While on some platforms cancelling redundant pipelines can be set up with a single toggle, e.g. CircleCI, in GitLab the setting has to be enabled per project and the CI configuration needs to explicitly specify which jobs require cancelling using the
interruptible: true keyword.
Over the 90+ pipelines worked on, there was an average 70% decrease in runtime, with the main gains being pipelines with lots of dependency builds (improved through general caching and layer caching) and a high number of steps (improved by moving to Kubernetes).
Overall we saved over 350 hours / month of pipeline run time, which will go a long way in improving our developer productivity and reducing frustration.
There are still a few improvements that we might make in the future to the pipeline configuration and infrastructure. Some of the notable ones are:
- Create a local pull-through image cache using Docker registry (or another cache application) - This will speed up image downloads and reduce internet traffic.
- Create a local distributed cache using MinIO instead of AWS S3. This will provide improved cache speed and no ingress/egress fees from S3, however, it is harder to maintain and less available.
- Parent-child pipelines.
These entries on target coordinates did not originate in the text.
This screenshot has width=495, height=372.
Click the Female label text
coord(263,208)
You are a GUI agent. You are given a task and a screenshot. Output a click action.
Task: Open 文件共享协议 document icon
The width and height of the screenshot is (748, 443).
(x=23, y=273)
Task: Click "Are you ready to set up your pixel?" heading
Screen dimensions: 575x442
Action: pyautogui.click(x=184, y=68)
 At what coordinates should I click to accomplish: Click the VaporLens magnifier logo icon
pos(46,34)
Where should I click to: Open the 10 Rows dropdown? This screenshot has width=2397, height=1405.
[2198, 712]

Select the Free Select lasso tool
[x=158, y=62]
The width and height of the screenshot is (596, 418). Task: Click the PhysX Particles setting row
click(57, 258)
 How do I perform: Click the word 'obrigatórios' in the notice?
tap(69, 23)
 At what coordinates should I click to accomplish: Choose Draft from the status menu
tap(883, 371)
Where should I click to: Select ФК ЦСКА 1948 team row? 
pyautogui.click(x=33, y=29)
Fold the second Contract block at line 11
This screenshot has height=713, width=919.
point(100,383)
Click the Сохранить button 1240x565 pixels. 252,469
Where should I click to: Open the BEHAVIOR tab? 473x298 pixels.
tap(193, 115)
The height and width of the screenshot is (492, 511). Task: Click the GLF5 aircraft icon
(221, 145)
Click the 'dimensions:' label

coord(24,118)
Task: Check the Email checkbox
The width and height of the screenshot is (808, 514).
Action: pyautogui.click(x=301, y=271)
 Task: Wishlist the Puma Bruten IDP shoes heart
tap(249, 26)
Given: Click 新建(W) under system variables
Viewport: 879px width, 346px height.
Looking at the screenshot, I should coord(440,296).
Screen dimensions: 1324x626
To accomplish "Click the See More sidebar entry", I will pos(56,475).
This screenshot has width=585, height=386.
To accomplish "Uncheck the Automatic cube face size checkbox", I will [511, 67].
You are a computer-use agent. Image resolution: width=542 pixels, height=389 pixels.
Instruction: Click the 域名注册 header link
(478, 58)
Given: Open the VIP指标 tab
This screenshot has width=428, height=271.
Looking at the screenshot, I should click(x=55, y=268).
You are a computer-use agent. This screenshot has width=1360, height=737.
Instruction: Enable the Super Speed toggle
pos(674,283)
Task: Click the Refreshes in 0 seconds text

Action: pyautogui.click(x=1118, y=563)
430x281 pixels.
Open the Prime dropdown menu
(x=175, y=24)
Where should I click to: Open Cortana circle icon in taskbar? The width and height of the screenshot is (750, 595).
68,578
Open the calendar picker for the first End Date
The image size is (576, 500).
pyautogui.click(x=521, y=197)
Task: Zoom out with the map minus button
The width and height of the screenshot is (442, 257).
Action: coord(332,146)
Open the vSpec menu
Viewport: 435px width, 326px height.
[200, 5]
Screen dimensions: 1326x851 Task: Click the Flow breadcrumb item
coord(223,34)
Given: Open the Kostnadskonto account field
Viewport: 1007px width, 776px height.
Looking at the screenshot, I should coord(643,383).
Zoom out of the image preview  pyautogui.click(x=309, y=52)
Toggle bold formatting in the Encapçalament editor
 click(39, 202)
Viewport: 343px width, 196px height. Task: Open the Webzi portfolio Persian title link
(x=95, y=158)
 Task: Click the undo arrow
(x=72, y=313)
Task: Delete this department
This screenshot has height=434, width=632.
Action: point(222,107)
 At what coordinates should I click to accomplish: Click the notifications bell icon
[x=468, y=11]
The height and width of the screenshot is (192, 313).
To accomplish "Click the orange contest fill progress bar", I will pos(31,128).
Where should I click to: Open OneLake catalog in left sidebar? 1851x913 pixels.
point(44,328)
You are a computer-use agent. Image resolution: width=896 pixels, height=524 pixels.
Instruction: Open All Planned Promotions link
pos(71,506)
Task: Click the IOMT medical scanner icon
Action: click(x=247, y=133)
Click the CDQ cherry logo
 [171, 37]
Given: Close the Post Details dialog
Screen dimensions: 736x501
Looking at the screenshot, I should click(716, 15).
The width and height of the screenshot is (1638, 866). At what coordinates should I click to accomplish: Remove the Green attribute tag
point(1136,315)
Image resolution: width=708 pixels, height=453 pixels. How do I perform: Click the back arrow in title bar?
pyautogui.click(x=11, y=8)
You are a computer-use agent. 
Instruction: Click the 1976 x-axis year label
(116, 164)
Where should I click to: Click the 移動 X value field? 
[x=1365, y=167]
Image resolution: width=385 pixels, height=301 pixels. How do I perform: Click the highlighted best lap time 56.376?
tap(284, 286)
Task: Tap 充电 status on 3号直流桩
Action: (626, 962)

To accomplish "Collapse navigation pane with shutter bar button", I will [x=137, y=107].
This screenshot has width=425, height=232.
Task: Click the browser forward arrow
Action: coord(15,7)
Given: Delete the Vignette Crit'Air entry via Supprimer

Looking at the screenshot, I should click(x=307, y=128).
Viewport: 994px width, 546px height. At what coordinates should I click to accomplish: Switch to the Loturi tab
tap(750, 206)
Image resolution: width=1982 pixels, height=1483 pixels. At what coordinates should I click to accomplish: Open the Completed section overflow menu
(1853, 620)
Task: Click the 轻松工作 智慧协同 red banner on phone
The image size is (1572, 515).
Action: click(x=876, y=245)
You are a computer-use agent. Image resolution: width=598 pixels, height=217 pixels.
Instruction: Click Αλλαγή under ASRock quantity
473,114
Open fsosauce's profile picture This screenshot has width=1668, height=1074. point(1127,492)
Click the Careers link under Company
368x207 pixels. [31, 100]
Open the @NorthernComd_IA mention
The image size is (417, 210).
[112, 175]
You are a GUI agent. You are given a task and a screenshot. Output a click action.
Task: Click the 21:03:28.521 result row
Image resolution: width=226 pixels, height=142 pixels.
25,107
This will allow us to split the larger pipelines into independent more manageable sections.
Overall by changing a few key aspects of where and how our CI/CD pipelines run and adding distributed caching, we’ve managed to decrease our average pipeline duration by 70% 😄
While the ~350 hours saved doesn’t exactly correlate to developer time (since they will likely be working on other things while waiting for long pipelines) it will certainly help on the shorter pipelines, such as merge request tests, where they will no longer need to context switch to work on other things since pipelines will only take a few seconds to minutes.
Along with saving the developers time and making their experience better, the decrease in pipeline duration has greatly improved our merge to deployment time, which will help with incident recovery and the outer development feedback loop.